Imagine this: It’s early spring, there’s a chilly bite in the air, but the sun has finally broken through. You decide to enjoy the day with a walk to your favorite spot along the Raritan River.
As you observe nature around you— skunk cabbages emerging, animal tracks on the path, migratory birds returning—you notice some interesting rocks at the stream’s edge. When you reach into the cold water to pick one up, something darts out from the rock’s base. What was that?
Kneeling closer, you notice a tiny, translucent filament — the tail of a snake-like creature slipping beneath another rock for shelter. You’re curious. You pick up the rock and see the creature in all its glory: a writhing, animated glass noodle! It’s shorter than your pinky finger and as thin as the spaghetti you had for dinner last night. It has two tiny, jet-black eyes; you can even see its tiny heartbeat.

Glass eels. Picture credit: Sarah Mount, NYSDEC.

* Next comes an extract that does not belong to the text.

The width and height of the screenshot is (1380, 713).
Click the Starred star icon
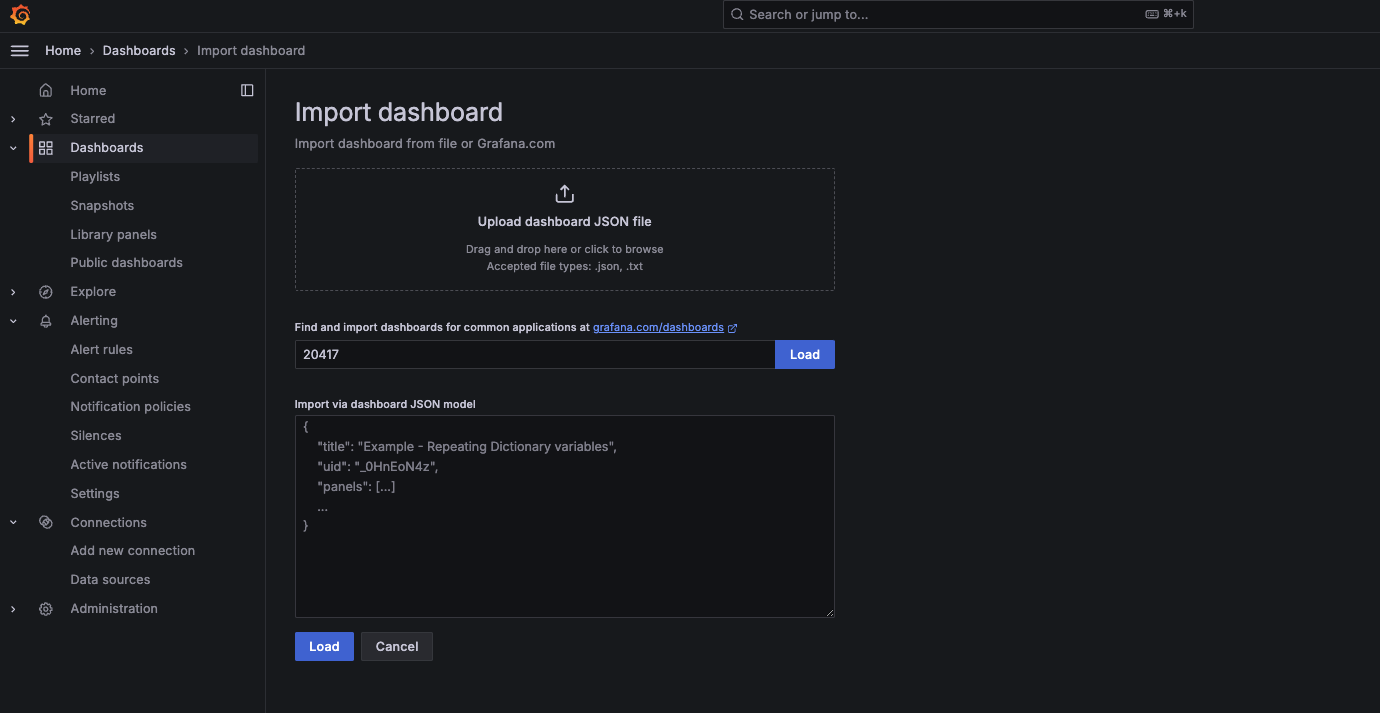(x=45, y=118)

How lucky you are – it’s a glass eel! Glass eels are the juvenile stage of the American eel, a fascinating fish that is born in the ocean, spends most of its life in freshwater, and returns to saltwater to reproduce at the end of its life. American eels are native to the rivers of the East Coasts of North and South America.
After a thousand-mile journey from their spawning grounds in the Sargasso Sea near Bermuda, one-year-old glass eels arrive at our coast in early spring. These asexual juveniles swim up the NY-NJ Harbor Estuary into the Raritan and Hudson rivers, migrating upstream to find suitable freshwater habitats.
If you’re in the right place at the right time, you may glimpse a phenomenon known as eel braids, huge swaths of glass eels swimming together upstream from brackish to freshwater. Migrating birds and resident fish, hungry from the cold winter, have learned to capitalize on eel migration as a food source.
Glass eels don’t stay transparent for long. As they migrate, they develop dark pigments in their skin to blend into their new environment. Once they find a suitable habitat – usually rocky-bottomed streams with an abundance of their favorite food, macroinvertebrates – they settle in.
A year from now, the surviving eels from this year’s migration will have developed into “elvers”. At this stage, they are usually about three inches long, dark brown or gray, and thicker than their juvenile, glassy counterparts. In a few more years, when they reach about six inches, they will be known as “yellow” eels.

Elver. Picture credit: Benjamin Harris
It will take many more years for the eels to reach reproductive age and develop genders. Males mature first and usually start their long journey back to the Sargasso Sea in late fall when they’re about 10-12 years old. At this stage, they are called silver eels because of the bronze-silver coloration they develop to blend in with the shimmering waters of the Atlantic Ocean.
Female eels remain in their freshwater habitats longer than males, often for 15 to 25 years. Their reproductive maturity develops more slowly because their bodies need to accumulate enough fat to produce six to eight million tiny eggs, all of which are released into the Sargasso Sea during the spawning season.
Eels are remarkable creatures, but they face many threats. Dams that block migration routes, water pollution, and declining ecosystems have harmed their populations. Eels are a keystone species, affecting the entire food web and providing vital ecological services at every stage of their life cycle.
Eels are often viewed as slimy and creepy. But truly, they are complex, misunderstood, and fascinating creatures that deserve our respect. This spring, take a walk along the Raritan River or one of our beautiful tributary streams. If you’re patient and persistent, you might be lucky enough to see a glass eel or even a whole braid of migrating eels!